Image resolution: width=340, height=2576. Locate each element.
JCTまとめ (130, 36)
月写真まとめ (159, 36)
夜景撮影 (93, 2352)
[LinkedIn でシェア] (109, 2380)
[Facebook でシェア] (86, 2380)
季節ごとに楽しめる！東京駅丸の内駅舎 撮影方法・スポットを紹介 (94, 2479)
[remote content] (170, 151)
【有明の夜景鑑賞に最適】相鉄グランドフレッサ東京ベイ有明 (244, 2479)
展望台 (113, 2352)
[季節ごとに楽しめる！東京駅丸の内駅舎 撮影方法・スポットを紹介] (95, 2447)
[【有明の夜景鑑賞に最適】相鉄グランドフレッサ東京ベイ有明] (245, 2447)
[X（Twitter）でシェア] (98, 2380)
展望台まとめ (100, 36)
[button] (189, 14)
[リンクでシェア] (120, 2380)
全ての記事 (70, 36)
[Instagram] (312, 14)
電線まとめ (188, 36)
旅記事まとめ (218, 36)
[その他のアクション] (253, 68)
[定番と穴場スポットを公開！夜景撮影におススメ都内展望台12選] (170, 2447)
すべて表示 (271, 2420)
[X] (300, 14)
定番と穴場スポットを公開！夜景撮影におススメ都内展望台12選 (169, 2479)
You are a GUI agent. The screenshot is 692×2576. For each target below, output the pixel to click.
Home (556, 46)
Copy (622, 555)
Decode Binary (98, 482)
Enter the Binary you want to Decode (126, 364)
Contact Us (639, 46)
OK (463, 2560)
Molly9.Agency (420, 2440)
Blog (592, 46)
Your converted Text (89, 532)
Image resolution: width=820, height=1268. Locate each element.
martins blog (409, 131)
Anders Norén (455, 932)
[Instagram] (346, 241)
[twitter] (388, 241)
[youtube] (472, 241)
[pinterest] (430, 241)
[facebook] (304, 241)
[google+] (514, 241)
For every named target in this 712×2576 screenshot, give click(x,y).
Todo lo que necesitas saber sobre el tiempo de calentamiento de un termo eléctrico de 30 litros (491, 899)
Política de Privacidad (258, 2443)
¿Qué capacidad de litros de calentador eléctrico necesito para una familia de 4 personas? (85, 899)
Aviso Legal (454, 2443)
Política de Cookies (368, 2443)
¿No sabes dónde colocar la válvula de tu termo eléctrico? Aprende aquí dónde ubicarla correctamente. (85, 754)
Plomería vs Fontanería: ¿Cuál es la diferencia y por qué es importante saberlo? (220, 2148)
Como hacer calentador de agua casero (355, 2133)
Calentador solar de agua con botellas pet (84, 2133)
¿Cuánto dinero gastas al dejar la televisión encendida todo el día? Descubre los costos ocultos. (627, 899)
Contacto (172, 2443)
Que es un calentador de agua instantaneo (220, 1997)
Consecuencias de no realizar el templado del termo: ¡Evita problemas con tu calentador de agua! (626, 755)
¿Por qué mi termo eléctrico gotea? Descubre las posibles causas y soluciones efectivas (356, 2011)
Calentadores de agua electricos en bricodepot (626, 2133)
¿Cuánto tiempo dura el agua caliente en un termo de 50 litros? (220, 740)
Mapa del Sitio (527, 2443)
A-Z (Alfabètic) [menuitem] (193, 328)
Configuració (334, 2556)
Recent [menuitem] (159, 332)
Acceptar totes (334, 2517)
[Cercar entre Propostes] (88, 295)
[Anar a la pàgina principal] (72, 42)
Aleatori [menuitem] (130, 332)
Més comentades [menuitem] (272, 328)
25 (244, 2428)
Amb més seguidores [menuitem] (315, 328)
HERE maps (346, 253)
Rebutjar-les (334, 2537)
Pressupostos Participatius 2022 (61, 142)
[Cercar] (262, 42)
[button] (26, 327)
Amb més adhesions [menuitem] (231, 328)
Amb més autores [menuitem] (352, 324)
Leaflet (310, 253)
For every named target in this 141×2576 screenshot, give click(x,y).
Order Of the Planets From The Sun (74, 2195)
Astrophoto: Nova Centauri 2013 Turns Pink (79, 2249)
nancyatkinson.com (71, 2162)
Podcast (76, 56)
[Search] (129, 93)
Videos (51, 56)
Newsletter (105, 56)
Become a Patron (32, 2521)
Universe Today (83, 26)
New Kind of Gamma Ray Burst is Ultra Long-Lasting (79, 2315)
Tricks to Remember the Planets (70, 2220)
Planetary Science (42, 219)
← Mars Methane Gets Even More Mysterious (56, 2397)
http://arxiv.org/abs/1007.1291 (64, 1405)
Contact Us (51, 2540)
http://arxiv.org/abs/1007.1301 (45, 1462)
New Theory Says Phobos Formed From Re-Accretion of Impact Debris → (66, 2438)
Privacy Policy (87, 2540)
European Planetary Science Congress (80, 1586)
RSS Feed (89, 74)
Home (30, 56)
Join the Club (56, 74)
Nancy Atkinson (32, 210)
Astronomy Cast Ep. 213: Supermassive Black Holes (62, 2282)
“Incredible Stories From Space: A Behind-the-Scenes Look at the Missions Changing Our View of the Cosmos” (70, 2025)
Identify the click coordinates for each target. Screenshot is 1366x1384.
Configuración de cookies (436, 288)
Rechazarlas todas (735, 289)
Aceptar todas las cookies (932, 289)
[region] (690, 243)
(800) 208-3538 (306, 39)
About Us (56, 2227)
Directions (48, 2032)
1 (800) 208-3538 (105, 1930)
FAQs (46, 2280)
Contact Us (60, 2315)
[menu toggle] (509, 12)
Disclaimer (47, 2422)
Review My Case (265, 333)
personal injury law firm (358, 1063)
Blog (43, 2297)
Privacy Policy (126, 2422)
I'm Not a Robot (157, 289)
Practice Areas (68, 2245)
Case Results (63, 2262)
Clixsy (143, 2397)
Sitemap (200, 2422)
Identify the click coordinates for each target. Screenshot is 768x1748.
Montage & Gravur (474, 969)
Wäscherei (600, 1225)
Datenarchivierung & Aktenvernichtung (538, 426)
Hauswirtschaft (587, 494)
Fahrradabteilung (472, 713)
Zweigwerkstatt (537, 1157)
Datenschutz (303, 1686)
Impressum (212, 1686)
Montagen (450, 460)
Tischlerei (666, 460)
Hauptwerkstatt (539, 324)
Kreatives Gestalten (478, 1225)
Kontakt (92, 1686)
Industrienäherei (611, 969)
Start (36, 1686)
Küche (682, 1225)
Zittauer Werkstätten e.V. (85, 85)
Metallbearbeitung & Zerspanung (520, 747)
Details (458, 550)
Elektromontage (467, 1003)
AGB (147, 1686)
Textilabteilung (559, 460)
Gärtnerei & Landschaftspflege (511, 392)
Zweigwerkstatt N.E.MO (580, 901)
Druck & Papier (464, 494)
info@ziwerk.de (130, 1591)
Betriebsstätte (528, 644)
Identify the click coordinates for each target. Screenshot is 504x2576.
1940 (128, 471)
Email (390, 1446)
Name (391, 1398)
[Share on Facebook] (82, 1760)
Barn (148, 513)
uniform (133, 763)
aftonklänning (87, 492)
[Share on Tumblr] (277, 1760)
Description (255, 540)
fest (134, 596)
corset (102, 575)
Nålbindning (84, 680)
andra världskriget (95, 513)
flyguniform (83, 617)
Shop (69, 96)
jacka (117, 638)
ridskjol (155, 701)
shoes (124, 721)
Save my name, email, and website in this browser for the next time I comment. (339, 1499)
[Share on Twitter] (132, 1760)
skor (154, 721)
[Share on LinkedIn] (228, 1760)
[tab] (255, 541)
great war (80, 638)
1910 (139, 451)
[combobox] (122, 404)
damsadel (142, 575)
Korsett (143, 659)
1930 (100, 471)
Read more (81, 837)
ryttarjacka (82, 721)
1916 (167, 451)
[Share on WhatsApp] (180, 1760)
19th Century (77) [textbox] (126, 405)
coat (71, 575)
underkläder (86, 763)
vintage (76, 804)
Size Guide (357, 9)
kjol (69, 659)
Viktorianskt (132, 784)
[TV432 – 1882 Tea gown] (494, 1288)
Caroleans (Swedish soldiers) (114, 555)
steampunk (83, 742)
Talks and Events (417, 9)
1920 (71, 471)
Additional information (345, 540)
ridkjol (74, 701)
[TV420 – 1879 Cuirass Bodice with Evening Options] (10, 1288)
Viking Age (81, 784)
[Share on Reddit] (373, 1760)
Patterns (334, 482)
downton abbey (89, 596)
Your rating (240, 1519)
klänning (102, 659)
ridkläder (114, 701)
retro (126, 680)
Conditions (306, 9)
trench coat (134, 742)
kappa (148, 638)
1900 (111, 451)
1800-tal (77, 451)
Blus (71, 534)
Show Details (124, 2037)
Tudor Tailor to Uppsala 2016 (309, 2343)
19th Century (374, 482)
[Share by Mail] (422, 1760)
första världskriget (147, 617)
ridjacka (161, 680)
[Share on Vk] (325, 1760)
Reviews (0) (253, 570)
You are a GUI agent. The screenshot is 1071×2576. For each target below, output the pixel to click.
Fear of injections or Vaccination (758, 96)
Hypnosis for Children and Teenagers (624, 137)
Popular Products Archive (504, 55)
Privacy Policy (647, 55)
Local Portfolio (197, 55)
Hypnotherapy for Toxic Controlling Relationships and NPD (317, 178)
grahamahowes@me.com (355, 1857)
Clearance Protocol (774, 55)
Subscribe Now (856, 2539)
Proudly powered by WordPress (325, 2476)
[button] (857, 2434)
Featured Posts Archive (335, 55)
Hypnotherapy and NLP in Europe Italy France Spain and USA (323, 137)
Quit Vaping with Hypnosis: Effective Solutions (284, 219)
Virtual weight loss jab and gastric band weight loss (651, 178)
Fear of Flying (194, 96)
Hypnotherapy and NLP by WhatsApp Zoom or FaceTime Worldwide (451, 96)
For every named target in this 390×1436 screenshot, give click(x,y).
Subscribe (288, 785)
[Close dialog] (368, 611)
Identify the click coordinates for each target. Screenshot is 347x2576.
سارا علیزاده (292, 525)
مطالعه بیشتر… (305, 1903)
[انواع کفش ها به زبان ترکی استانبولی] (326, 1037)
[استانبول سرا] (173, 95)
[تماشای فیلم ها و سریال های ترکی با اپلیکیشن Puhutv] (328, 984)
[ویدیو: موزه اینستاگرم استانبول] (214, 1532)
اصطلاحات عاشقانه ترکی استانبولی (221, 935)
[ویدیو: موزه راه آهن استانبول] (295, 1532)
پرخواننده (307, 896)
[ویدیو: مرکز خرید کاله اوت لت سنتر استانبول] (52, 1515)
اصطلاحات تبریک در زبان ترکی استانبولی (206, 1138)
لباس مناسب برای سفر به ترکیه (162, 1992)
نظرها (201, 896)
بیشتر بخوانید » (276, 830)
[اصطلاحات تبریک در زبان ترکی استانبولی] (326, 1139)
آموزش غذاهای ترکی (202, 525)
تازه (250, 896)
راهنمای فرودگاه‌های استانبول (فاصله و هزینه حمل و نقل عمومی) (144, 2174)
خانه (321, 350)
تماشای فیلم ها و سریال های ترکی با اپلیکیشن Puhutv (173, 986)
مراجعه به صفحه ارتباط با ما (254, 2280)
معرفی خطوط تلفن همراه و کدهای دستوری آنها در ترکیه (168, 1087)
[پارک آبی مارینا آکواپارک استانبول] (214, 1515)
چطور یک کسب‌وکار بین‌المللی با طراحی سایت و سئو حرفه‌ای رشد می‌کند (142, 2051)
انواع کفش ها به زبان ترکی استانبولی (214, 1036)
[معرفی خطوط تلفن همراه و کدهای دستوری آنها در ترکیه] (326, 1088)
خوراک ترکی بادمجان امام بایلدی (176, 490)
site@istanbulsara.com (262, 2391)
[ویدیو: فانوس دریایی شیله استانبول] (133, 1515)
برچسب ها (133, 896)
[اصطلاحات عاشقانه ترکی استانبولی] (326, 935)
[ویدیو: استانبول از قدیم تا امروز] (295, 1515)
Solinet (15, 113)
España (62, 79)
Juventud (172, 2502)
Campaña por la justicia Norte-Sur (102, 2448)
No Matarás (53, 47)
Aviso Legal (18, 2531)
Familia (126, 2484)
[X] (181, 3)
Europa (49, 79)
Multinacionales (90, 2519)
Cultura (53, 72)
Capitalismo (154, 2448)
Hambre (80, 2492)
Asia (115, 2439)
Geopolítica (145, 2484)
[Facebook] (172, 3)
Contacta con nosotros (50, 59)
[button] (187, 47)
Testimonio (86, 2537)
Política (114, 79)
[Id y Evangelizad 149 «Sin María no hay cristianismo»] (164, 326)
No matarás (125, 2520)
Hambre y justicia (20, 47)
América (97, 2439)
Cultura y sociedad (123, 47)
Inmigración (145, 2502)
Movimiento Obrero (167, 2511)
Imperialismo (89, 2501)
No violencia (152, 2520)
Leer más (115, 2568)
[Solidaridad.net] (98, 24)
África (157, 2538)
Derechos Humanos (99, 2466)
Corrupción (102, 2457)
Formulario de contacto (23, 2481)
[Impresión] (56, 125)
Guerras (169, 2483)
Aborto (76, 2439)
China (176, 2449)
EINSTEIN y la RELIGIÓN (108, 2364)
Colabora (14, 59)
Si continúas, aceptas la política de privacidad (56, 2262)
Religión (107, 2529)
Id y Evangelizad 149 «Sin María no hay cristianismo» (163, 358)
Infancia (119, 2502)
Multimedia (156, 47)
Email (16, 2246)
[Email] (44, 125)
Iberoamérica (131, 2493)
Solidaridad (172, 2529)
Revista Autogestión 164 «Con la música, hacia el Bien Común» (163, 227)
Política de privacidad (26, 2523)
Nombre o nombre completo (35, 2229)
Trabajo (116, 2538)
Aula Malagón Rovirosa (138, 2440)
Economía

● Exercise directions: Return a word-for-word copy of the lines above from the one holding "اصطلاحات تبریک در زبان ترکی استانبولی (206, 1138)" through the one holding "ترکیه (168, 1087)", with both of them included and nothing besides.

● Expected answer:
اصطلاحات تبریک در زبان ترکی استانبولی (206, 1138)
لباس مناسب برای سفر به ترکیه (162, 1992)
نظرها (201, 896)
بیشتر بخوانید » (276, 830)
[اصطلاحات تبریک در زبان ترکی استانبولی] (326, 1139)
آموزش غذاهای ترکی (202, 525)
تازه (250, 896)
راهنمای فرودگاه‌های استانبول (فاصله و هزینه حمل و نقل عمومی) (144, 2174)
خانه (321, 350)
تماشای فیلم ها و سریال های ترکی با اپلیکیشن Puhutv (173, 986)
مراجعه به صفحه ارتباط با ما (254, 2280)
معرفی خطوط تلفن همراه و کدهای دستوری آنها در ترکیه (168, 1087)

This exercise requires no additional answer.